Problem to solve:
Please set down, with no changes, every line of the material below from the one containing "You are a computer-use" through the end. Skip the pictures.

[[ Information shown open ]]

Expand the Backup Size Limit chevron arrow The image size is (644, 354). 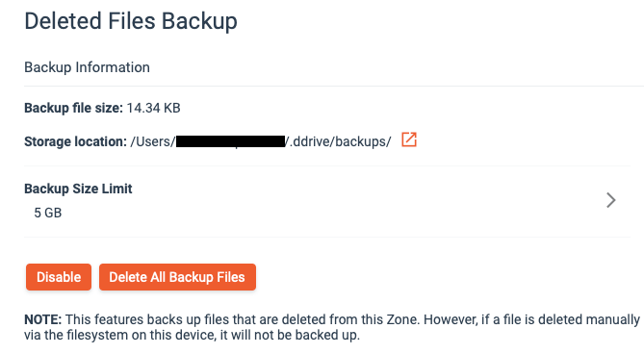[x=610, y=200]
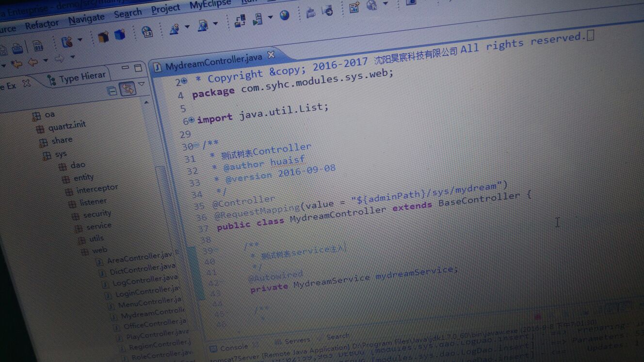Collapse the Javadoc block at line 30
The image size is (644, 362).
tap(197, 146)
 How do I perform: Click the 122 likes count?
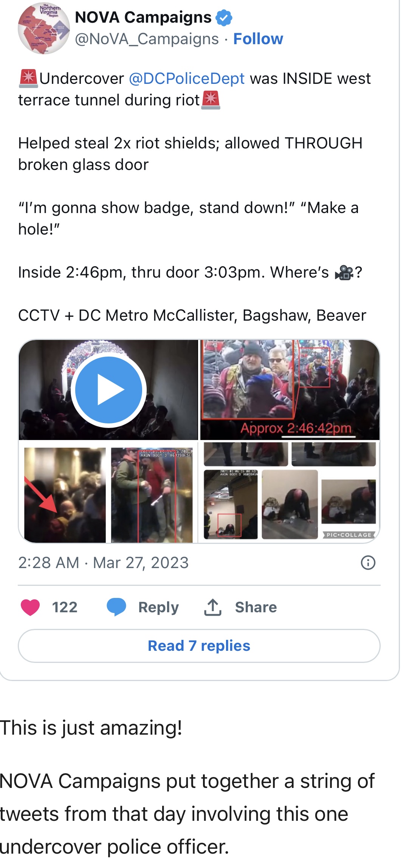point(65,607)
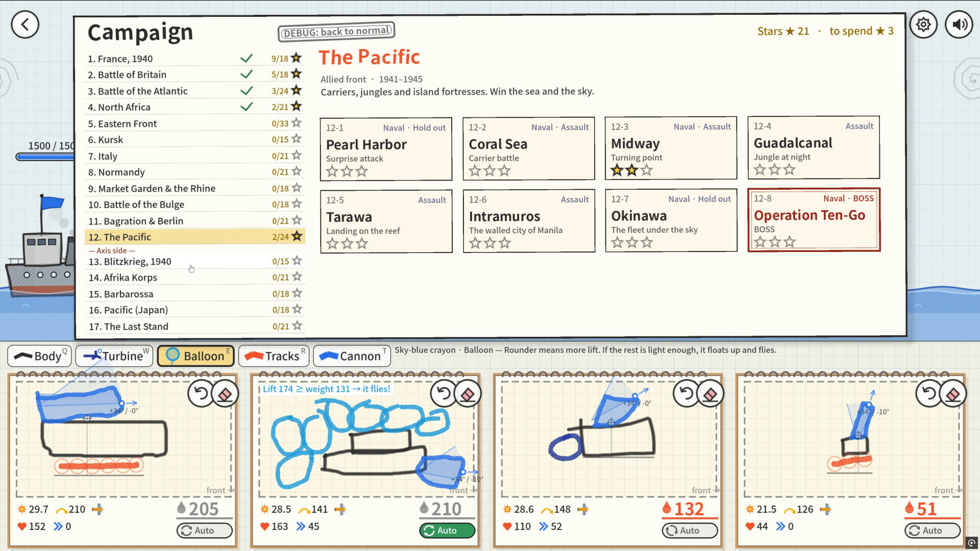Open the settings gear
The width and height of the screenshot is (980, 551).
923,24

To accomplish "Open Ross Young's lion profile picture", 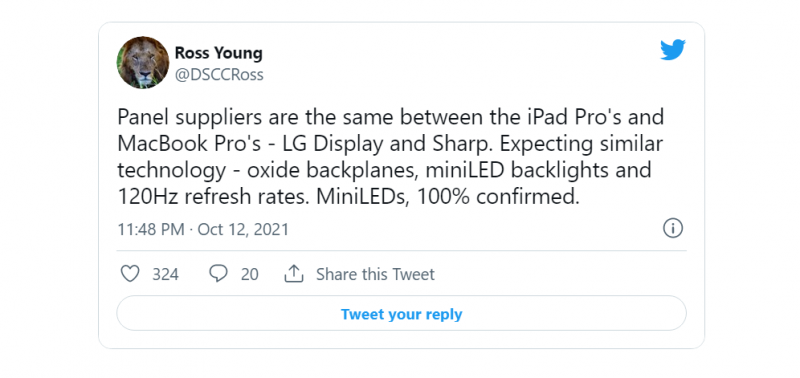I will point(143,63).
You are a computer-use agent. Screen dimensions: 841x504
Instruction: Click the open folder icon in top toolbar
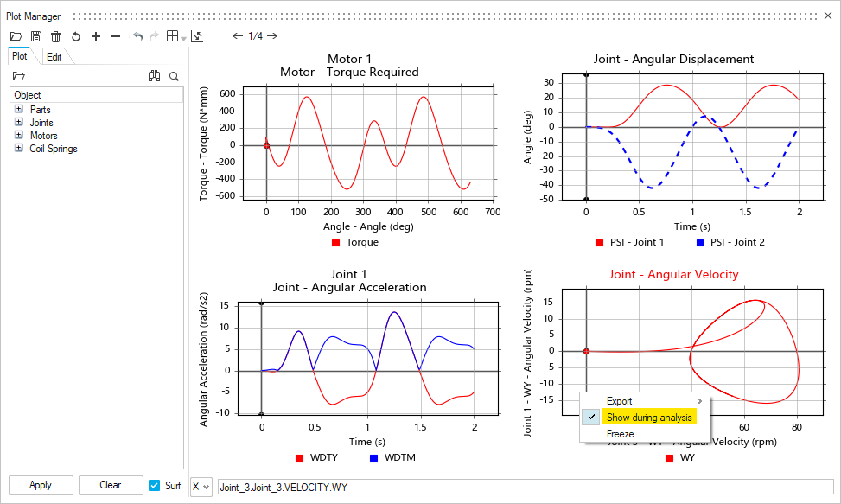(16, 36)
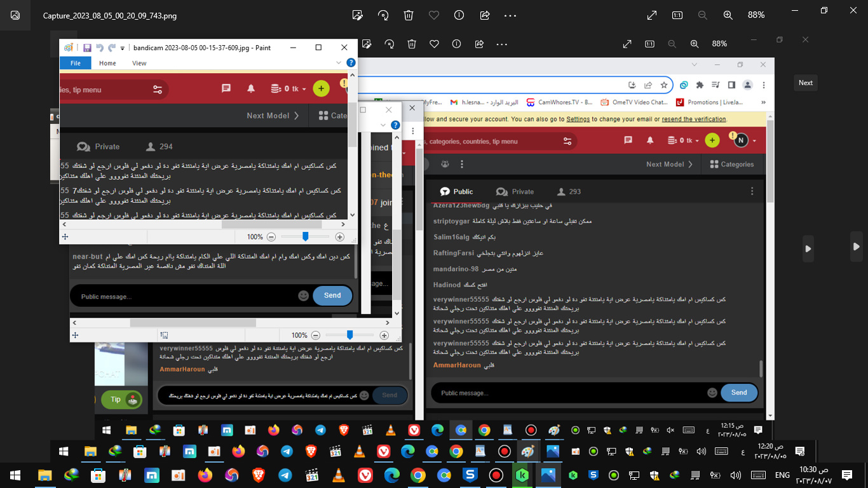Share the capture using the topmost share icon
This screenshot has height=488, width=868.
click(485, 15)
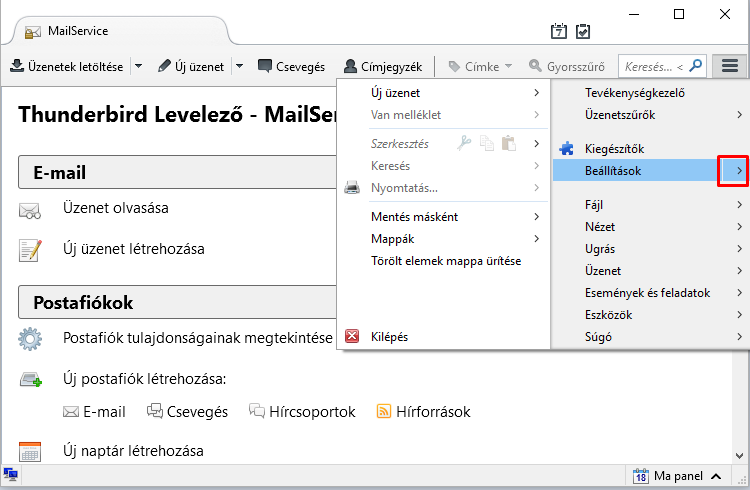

[[ Information shown closed ]]

Exercise answer:
You are a computer-use agent. Screen dimensions: 841x504
Instruction: Click the open folder icon in top toolbar
(16, 36)
Share the capture using the topmost share icon
This screenshot has height=488, width=868.
click(485, 15)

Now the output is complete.